Segment Start: RECORDS PROVIDED

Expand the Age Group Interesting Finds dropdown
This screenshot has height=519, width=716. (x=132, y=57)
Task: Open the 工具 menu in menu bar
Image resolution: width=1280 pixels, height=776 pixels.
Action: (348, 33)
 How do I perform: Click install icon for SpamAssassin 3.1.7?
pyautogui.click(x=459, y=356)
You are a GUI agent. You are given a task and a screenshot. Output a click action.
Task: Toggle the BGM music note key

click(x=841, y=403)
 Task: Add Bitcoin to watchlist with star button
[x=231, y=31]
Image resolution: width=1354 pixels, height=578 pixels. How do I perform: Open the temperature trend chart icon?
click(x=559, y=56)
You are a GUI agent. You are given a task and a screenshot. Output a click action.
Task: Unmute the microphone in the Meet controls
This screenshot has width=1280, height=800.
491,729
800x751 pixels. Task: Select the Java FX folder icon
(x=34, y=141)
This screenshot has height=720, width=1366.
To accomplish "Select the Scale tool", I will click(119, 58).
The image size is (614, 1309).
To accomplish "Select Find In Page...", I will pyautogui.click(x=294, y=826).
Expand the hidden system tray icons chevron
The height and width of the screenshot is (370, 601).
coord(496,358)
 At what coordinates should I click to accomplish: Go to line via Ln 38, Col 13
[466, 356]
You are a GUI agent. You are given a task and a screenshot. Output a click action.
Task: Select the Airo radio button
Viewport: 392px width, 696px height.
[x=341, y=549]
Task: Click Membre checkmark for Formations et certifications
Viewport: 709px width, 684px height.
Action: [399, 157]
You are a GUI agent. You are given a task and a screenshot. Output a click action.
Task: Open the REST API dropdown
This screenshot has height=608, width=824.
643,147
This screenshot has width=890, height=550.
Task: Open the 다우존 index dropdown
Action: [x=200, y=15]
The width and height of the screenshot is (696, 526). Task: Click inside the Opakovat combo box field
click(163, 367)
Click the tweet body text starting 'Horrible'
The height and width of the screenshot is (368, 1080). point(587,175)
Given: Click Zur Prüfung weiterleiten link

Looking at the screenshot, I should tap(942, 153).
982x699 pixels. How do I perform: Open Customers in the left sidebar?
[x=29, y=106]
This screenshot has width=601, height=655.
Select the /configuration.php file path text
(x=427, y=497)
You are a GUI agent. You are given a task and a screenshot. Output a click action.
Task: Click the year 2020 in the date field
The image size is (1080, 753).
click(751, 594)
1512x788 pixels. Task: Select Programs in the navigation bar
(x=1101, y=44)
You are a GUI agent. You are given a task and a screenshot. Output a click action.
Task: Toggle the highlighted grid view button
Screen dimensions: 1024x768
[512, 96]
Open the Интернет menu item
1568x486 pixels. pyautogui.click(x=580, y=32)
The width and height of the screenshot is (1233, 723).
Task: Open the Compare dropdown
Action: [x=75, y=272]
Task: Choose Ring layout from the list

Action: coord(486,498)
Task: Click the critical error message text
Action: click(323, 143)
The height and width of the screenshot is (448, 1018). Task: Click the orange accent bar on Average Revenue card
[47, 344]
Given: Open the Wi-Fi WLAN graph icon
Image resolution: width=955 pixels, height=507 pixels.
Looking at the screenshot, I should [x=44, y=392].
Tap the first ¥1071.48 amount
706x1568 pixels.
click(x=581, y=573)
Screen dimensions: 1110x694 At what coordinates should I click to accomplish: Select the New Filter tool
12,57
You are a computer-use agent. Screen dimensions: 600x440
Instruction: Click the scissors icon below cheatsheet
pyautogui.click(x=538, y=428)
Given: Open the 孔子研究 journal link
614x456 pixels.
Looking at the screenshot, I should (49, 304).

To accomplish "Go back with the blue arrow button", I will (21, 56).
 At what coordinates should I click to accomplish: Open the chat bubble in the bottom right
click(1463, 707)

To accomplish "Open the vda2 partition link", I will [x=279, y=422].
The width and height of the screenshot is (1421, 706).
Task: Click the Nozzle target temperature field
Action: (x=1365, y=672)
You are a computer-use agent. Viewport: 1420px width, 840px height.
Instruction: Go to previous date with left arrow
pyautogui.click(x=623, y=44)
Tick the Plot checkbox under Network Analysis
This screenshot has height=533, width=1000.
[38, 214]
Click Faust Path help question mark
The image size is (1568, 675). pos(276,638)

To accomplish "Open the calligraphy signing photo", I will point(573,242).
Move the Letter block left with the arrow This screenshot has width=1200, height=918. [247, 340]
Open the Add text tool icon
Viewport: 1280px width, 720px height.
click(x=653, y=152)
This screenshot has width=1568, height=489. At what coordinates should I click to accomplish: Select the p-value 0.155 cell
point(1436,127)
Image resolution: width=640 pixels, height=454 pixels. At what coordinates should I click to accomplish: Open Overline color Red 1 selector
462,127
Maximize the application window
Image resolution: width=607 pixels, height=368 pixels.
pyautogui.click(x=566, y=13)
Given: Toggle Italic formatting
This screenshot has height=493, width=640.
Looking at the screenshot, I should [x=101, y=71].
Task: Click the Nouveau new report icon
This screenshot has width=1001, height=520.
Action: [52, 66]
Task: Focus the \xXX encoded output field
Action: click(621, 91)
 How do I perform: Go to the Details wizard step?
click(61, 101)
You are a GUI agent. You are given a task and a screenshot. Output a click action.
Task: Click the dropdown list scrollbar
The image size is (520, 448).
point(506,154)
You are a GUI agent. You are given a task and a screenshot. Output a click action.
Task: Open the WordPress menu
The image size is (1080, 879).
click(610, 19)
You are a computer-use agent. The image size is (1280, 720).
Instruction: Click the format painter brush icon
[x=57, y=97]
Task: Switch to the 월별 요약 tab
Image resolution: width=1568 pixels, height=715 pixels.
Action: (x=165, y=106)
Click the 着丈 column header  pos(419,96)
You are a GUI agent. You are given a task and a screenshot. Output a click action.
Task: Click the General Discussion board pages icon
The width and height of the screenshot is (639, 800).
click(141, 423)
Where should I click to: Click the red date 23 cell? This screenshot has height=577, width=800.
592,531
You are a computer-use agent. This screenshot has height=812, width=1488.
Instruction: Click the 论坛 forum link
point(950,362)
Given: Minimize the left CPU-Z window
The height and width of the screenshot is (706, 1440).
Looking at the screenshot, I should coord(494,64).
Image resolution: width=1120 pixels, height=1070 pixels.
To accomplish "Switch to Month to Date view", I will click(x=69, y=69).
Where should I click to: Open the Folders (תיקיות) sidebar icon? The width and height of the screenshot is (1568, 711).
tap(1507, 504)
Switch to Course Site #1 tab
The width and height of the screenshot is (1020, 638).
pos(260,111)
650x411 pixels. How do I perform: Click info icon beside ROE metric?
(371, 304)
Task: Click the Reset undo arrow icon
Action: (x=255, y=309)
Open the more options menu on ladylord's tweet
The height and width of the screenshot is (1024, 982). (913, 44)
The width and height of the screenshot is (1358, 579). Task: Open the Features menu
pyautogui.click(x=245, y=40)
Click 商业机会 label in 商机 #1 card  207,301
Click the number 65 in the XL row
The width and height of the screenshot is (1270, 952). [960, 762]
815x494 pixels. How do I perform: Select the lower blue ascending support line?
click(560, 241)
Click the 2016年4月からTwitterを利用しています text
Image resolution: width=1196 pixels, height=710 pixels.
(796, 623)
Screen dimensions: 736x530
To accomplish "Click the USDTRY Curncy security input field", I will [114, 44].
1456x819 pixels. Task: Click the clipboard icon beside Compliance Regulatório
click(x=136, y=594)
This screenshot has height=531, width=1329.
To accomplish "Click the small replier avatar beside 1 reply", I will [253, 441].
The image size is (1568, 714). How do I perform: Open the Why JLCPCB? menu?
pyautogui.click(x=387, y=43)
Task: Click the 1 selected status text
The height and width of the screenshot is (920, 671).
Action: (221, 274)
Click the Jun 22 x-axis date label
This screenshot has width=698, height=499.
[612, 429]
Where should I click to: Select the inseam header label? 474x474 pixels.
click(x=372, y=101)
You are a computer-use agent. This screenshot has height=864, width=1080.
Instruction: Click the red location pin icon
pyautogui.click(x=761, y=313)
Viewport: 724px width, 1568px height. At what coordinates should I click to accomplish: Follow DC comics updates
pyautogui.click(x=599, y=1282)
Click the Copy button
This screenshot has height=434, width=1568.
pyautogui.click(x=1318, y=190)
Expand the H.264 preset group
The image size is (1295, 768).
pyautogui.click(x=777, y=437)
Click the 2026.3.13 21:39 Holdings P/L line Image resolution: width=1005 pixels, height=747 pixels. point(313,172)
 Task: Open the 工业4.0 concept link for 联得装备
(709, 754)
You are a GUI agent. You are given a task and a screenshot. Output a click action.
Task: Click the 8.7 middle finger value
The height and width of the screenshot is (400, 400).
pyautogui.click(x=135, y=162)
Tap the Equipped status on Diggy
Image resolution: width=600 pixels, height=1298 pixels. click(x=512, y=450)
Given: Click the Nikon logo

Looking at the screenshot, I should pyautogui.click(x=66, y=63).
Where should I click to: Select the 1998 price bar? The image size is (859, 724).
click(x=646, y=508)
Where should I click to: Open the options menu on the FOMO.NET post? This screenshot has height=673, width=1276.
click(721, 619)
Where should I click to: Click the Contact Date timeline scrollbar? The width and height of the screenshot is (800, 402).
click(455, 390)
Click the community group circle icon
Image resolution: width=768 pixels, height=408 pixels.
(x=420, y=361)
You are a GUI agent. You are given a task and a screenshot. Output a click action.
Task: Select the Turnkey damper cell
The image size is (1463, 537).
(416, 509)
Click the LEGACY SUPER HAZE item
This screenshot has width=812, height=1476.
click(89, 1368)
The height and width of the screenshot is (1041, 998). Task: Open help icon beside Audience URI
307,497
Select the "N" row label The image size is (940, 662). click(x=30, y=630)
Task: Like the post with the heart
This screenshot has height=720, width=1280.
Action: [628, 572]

Segment End: RECORDS PROVIDED

Reproduce exactly the lines of the records above from the one with "Image resolution: width=1280" to the one with "The image size is (614, 1309).", both included, and leave out everything else.

Image resolution: width=1280 pixels, height=776 pixels.
Action: (348, 33)
 How do I perform: Click install icon for SpamAssassin 3.1.7?
pyautogui.click(x=459, y=356)
You are a GUI agent. You are given a task and a screenshot. Output a click action.
Task: Toggle the BGM music note key

click(x=841, y=403)
 Task: Add Bitcoin to watchlist with star button
[x=231, y=31]
Image resolution: width=1354 pixels, height=578 pixels. How do I perform: Open the temperature trend chart icon?
click(x=559, y=56)
You are a GUI agent. You are given a task and a screenshot. Output a click action.
Task: Unmute the microphone in the Meet controls
This screenshot has width=1280, height=800.
491,729
800x751 pixels. Task: Select the Java FX folder icon
(x=34, y=141)
This screenshot has height=720, width=1366.
To accomplish "Select the Scale tool", I will click(119, 58).
The image size is (614, 1309).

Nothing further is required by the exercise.